### REQUIRED ACTION
Pick out every line in the data below that holds "computer".

- - - - - - -

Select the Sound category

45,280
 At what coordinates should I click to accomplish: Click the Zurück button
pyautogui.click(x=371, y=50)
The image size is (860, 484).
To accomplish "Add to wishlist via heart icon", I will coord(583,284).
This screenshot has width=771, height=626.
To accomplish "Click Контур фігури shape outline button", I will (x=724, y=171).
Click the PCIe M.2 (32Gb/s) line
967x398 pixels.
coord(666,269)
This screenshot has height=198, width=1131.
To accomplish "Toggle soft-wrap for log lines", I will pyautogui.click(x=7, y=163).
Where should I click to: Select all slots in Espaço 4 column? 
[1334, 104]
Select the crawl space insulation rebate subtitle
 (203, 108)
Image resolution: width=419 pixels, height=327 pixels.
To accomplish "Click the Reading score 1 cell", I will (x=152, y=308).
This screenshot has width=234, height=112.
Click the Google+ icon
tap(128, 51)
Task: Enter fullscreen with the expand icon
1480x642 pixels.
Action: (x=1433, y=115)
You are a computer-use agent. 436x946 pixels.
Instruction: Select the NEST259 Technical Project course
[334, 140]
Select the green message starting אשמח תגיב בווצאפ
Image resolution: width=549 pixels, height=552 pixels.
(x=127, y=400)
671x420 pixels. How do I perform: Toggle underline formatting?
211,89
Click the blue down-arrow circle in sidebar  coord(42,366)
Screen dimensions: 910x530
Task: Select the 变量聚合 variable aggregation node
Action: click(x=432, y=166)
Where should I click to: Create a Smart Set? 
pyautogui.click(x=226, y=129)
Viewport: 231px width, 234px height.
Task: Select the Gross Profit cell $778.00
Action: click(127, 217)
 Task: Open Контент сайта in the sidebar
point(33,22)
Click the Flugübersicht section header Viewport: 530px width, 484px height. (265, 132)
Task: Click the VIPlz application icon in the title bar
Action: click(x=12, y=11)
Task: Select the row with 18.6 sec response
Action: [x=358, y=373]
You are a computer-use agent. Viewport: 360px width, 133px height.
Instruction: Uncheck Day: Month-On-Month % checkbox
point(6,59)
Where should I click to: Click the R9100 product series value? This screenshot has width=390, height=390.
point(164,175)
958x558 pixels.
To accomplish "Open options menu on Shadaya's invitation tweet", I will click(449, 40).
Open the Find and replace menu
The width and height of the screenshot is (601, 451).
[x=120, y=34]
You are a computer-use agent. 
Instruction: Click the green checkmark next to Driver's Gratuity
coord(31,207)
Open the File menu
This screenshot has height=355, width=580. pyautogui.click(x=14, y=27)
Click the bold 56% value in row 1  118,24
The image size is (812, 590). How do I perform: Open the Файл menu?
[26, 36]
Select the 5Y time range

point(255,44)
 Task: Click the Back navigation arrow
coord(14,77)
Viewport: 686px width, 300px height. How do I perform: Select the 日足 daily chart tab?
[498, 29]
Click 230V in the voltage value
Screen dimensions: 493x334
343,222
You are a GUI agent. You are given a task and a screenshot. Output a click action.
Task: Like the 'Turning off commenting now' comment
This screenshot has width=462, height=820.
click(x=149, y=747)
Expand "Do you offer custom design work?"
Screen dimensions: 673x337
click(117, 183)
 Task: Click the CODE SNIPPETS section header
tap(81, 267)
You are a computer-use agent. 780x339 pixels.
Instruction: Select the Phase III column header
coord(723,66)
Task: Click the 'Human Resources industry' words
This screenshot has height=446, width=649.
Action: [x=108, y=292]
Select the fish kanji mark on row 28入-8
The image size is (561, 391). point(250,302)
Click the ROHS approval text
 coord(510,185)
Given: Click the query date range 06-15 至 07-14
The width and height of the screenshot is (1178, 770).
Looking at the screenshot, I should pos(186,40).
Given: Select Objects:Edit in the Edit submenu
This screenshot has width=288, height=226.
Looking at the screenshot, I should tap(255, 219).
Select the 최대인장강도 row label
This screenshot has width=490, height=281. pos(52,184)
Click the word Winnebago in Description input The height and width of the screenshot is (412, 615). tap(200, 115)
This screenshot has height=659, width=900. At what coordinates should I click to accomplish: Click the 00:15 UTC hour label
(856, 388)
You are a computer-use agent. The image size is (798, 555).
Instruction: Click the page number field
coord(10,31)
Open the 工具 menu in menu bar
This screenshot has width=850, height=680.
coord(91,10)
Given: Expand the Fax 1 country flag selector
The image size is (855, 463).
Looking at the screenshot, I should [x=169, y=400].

- - - - - - -

### TASK OUTPUT
You are a computer-use agent. 436x946 pixels.
You are a computer-use agent. Viewport: 360px width, 133px height.
You are a computer-use agent. 
You are a computer-use agent. 780x339 pixels.
You are a computer-use agent. The image size is (798, 555).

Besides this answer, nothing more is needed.